Last week the Undergraduate Senate approved over $70,000 in funding for two Spring Quarter concerts: the annually held BlackFest and a Stanford Concert Executive Committee (SCEC) initiative at Frost Auditorium.
The funds will come from a little-known Special Fees reserve fund that currently holds approximately $350,000 in student money. For the past decade or so, Stanford Student Enterprises (SSE), the business branch of the ASSU, has been collecting a 10% surcharge from students for each Special Fee budget approved during the Spring election. The 10% tax is meant to cover up to a 10% refund rate for any given group before dipping into the group’s actual operational budget. At the end of the year, any left over resources are rolled over into this buffer fund.
The reason why this fund is so unfamiliar to ASSU Senators – and why it should remain so – is painfully apparent today. Clearly, this money is burning a hole in the Senate’s pocket. The discovery of the money has brought with it an urge to spend it…to the tune of $70,000 in one quarter, or essentially 20% of the entire fund for two events.

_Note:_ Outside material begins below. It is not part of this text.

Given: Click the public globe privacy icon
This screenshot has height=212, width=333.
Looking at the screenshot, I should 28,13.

The importance of reserves, and particularly of this reserve fund, seems to have eluded our elected officials. For years, SSE has been diligently growing the buffer fund as a fail-safe measure against budgetary shortfalls and gross fiscal mismanagement. And while $350,000 seems like a large sum of cash, given that the ASSU runs an annual budget of about $2.5 million every year, it actually isn’t.
For instance, when I took office in Spring of 2009, I realized that the previous Appropriations Committee has overspent the budget by close to $200,000 (all of which had to be drawn from the very same reserve fund). Later that year, as the economic downturn took its toll on student budgets and outside funding sources, the refund rate skyrocketed well above the 10% SSE had initially planned. By Winter Quarter of my term, we were seeing refund rates as high as 20% for a substantial amount of groups. Again, tens of thousands of dollars had to be drawn from the buffer fund to compensate.

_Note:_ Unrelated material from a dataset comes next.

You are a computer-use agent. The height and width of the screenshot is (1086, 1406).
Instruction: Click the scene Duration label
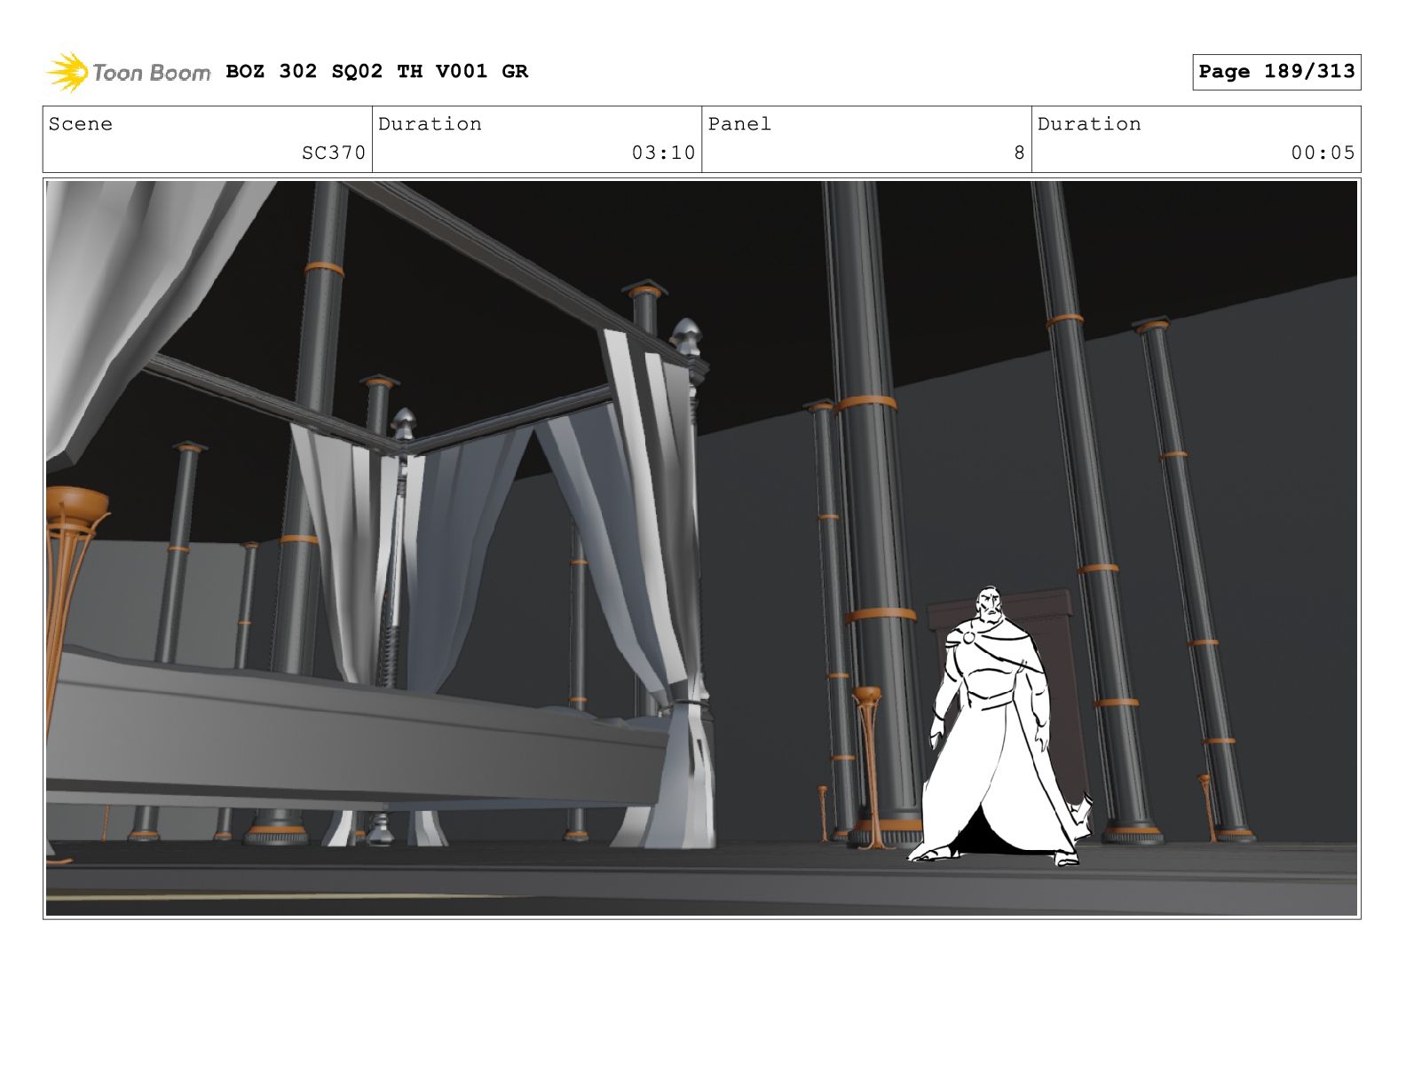[x=430, y=124]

Right now, times are good. The economy (albeit slowly) is on the upswing, Stanford’s endowment is on its way back to health, and refund rates are back at historical rates. The ASSU financial system isn’t facing the same pressure that it was back in 2008 and 2009. However, all it takes is one incompetent Senate (more common than you think) or one financial crisis to turn everything around. And if that happens, the student body is going to need every cent of those $350,000 to make sure the ASSU lives to fight another day.
BlackFest and the SCEC initiative are put on by groups that already receive Special Fees funding. These types of events have happened year in and year out – organized by groups using their creativity and resourcefulness to raise the necessary capital to accomplish their goals. It isn’t right that these groups be able to access such significant funds (and believe me, $70k in student money is significant) without the entire student body signing off on it. If the NAACP and SCN want to spend over $30k on an event each year, let them put it in their Special Fees budget so that the students can democratically decide upon it. This process appears even more egregious in light of the implication that students would be charged an additional entrance fee to attend these concerts. How many times can you tax a student for the same event? By my count, this makes three.
Once again, the lack of institutional memory has impacted the ASSU in a non-trivial way. Come Spring Quarter, the Undergraduate Senate will have done itself and the student body a disservice: dramatically drawing down on an important pool of emergency money by lavishly spending on two non-sanctioned events.